‘The Social Brain’ — Cognitive Evolution
‘Cognition’ describes the acquisition, processing, and understanding of information or experiences, and is subject to vast environmental pressures — for instance, the social environment (De Houwer et al., 2017). The vast majority of the world’s species engage in social interactions to varying degrees — whether a simple mating opportunity, or group culture, with adaptive advantages for survival, reproduction, and species advancement.
The ‘Social Brain Hypothesis’, proposed by Dunbar in 1998, describes how natural selection likely favours larger brains as a mechanism for coping with the cognitive demands of interacting in a complex social network (Dunbar and Shultz, 2007). Prior to this, most ideas regarding cognitive evolution centred around the need to process non-social aspects of ecological information, including features such as recognition, perception, and problem solving (Dunbar and Shultz, 2007). However, Dunbar’s 1998 analysis considered the variation in brain size across taxa, noting that substantial differences in neocortex ratio (involved in sensory perception, motor control, language, and spatial reasoning) were observed in animals sharing a similar ecological environment. The brain is an energetically taxing organ, using around 20% of an organism’s energy intake. Thus, it is unlikely that a large brain will evolve without strong selection (Dunbar, 1998). Hence, there must be some other variable among taxa driving this variation in relative brain size.
One idea regards ‘tactical deception’, or simply, the ability to believe in something intangible (Dunbar, 1998). In human societies, this is evidenced in the notion of religion, or myth. Harari’s (2014, pp. 22–44) anthropological review references this with respect to the cognitive revolution, whereby the ability to exist as a social unit, and form coalitions between multiple groups, rests on the cognitive capability to share a common system of belief. However, while this has potential to be true for humans, the extent to which this hypothesis can be generalised to other taxa is limited, as belief cannot be quantified.
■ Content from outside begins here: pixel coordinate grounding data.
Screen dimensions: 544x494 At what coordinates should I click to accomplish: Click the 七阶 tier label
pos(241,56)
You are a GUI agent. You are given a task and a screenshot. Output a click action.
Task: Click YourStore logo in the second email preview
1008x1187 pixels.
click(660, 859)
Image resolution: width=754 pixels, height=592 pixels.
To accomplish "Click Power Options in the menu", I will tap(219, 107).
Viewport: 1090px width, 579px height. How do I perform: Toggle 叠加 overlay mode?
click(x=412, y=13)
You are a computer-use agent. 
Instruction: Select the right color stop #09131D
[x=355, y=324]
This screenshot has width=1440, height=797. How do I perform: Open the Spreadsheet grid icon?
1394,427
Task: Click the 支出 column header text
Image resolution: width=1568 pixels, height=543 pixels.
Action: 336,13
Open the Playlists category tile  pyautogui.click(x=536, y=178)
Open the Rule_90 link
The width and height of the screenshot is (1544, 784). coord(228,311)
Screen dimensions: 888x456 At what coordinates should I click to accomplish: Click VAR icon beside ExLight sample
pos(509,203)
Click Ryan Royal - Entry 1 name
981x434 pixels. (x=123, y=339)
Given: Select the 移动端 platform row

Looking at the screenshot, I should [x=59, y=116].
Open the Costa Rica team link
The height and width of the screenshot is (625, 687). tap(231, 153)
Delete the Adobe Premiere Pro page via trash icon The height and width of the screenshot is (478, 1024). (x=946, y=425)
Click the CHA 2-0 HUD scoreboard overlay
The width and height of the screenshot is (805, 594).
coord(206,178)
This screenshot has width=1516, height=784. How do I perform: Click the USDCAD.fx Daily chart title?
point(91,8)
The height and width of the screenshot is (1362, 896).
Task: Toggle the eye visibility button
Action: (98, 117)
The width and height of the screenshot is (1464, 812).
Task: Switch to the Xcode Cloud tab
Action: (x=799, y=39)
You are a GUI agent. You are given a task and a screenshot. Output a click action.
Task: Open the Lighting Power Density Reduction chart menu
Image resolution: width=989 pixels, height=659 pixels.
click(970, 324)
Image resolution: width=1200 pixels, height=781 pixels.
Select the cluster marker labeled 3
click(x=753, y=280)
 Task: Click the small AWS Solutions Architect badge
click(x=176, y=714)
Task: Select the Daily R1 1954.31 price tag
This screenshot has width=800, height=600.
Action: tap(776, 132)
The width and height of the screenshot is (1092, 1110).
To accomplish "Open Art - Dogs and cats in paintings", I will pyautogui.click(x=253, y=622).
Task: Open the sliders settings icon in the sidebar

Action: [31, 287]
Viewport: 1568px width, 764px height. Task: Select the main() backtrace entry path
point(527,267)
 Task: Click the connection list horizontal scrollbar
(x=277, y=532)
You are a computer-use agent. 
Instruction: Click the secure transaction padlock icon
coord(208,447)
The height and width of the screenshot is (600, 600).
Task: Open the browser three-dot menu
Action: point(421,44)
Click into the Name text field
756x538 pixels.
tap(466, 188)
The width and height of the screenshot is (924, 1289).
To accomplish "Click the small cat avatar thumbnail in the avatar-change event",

A more measurable gauge of sociality is pair-bonded monogamy (having only one mating partner). Dunbar and Shultz (2007) demonstrated significantly greater brain encephalization in three orders of mammals (carnivores, artiodactyls, and bats) and a wide variety of avian species exhibiting pair-bonded mating systems versus counterparts with a different mating system (fig. 1.). But, why is pair-bonding so cognitively demanding? Monogamy can be risky (in regard to passing on the most genes to the following generation) and a poor-quality mate choice can result in disproportionate parental investment — hence selection may favour more synchronous parenting strategies, where physical and cognitive output of individuals must be equal. Acting as a unit in this way may demand greater cognition in the individual, due to shared intentionality and behavioural synchrony, resulting in the need for larger brains (Dunbar and Shultz, 2007).
Furthermore, by categorising the social brain as a result of pair-bonding, we can begin to understand some of the variation among taxa, including the cognitive advancements of primates — including ourselves. Many primate social relationships are dynamic, and individuals are capable of forming pair-bond-like associations in non-reproductive groups and same-sex pairs — thus resulting in a positive correlation between the size of these bonded networks and brain size (Dunbar and Shultz, 2007). This may also help to explain why there was no significant difference found in residual brain volume between pair-bonded primate species and other mating systems (fig.1).
Dunbar’s research focuses on animal groups that the Social Brain hypothesis successfully applies to (particularly human and non-human primates) and sociality as an instigator for cognitive evolution is often disputed in other organisms. Hence, it could be conceived that humans have more advanced cognition due to their need to construct and respond to the fluid relationships between themselves — a quality not attributed to many other animals. Humans have the capacity to adopt the point of view of another individual, forming an understanding that other beings are like themselves with equally complex and emotive mental lives (Tomasello, 2009, pp. 6). Through this shared intentionality, humans have the ability to construct shared goals, beliefs, and can collaborate more effectively on hypothetical concepts or fictions. Throughout the Cognitive Revolution, this enabled Homo sapiens to form larger groups, increasing their survival and success as a species (Harari, 2014, pp. 22–44). While the Social Brain hypothesis remains a topic for debate, it is fascinating to imagine that, without the societal structure that so clearly defines us as human, our cognition would not be as advanced.
References
De Houwer, J., Barnes-Holmes, D. and Barnes-Holmes, Y., 2017. What is cognition? A functional-cognitive perspective. Core Processes of Cognitive Behavioral Therapies. [Online]. Accessed 13 March 2018. Available from: TinyURL.com/y8hxkr5a
Dunbar, R. I. (1998), The social brain hypothesis. Evol. Anthropol., 6, pp. 178–190.
Dunbar, R.I.M. and Shultz, S. 2007. Evolution in the social brain. Science. 317(5843), pp.1344–1347.
Harari, Y. N. 2014. Sapiens. Israel: Harvill Secker.
Tomasello, M., 2009. The cultural origins of human cognition. Harvard university press.